Pat Lazear is entering his second season as a starting linebacker. Last season, he was a starter at strong-side linebacker, but has been moved to his more natural position, middle linebacker. Lazear led the Mountaineers in tackles last year with 78. While he was an All-Big East performer at strong-side linebacker, his play should improve with his move to middle linebacker. His experience should ease the loss of Williams.

Senior Anthony Leonard will start at strong-side linebacker. As a sophomore in 2008, he started six games at middle linebacker for the injured Williams. With Williams healthy last year, he played sparingly, only to give Williams a break. He is the biggest of West Virginia’s three starters and has been moved to strong-side linebacker where he will play over the tight end. While he is not the most outstanding player, he gives the Mountaineers a solid, experienced player.

Outside of the three starters, West Virginia’s linebacker corps is very thin. None of the backups at any of the three linebacker positions have seen significant playing time.
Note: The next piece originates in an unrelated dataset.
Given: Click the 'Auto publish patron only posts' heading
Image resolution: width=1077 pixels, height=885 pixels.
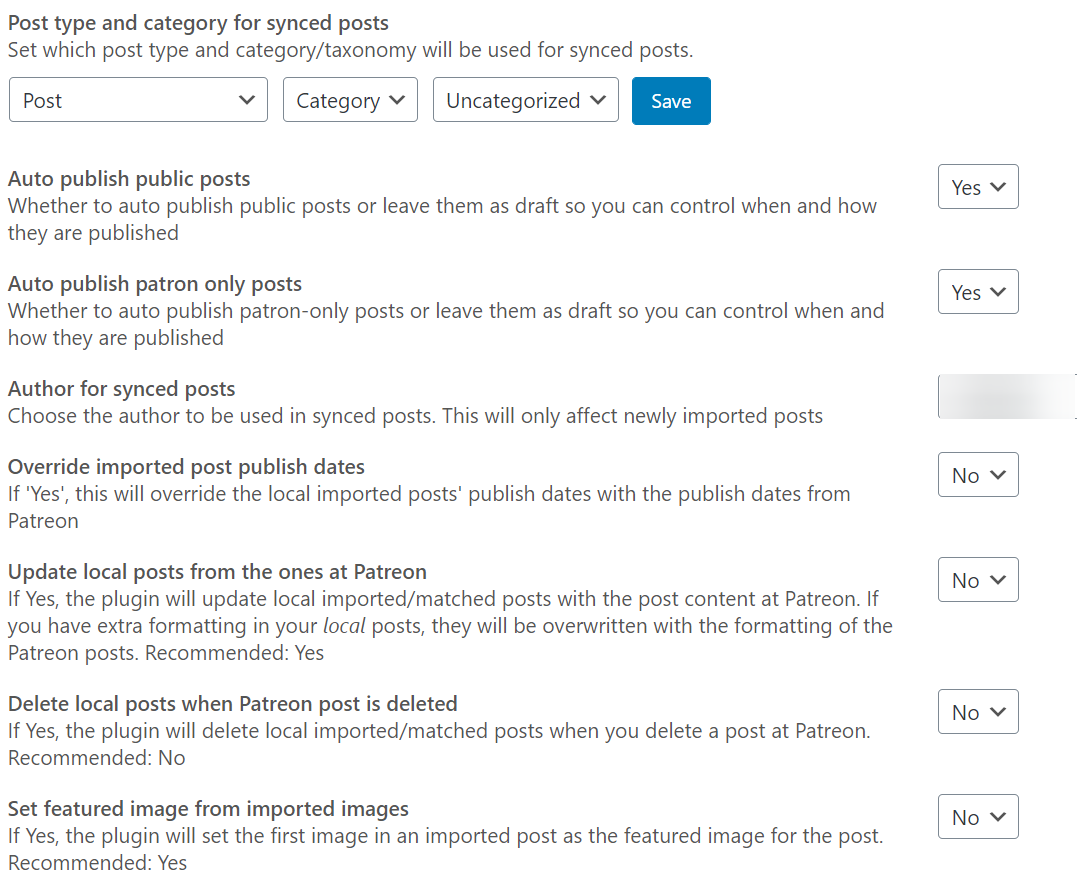Looking at the screenshot, I should pos(155,284).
Backing up Thomas will be redshirt sophomore Donovan Miles. He has seen very little action, playing in three games, mainly on special teams. Miles should play more than he has in previous years, but only to give Thomas a break. Should Thomas miss significant time, Miles will have to step up, which could cause problems for West Virginia’s defense.

At middle linebacker, it will likely be redshirt freshman Branko Busick backing up Lazear. Busick has reportedly looked good in the spring scrimmages, and will see action when he spells Lazear. Once again, his inexperience could be a factor if Lazear were to miss significant time. Busick’s father is former WWE wrestler, Big Bully Busick.

Backing up Leonard at strong-side linebacker will be a native West Virginian, Tyler Anderson. He is a redshirt freshman from Morgantown, and like the rest of West Virginia’s backups, he has very little experience.

In West Virginia’s 2010 recruiting class, they signed four linebackers. Depending on how developed they are coming out of high school, one or two may play this fall due to the lack of depth. It is not an ideal situation to have to rely on freshmen to contribute, but with the lack of depth, West Virginia may have to.

Should any of West Virginia’s starting linebackers miss any significant time, the defense may not play up to its ability with the lack of depth and experience the Mountaineers have at the position.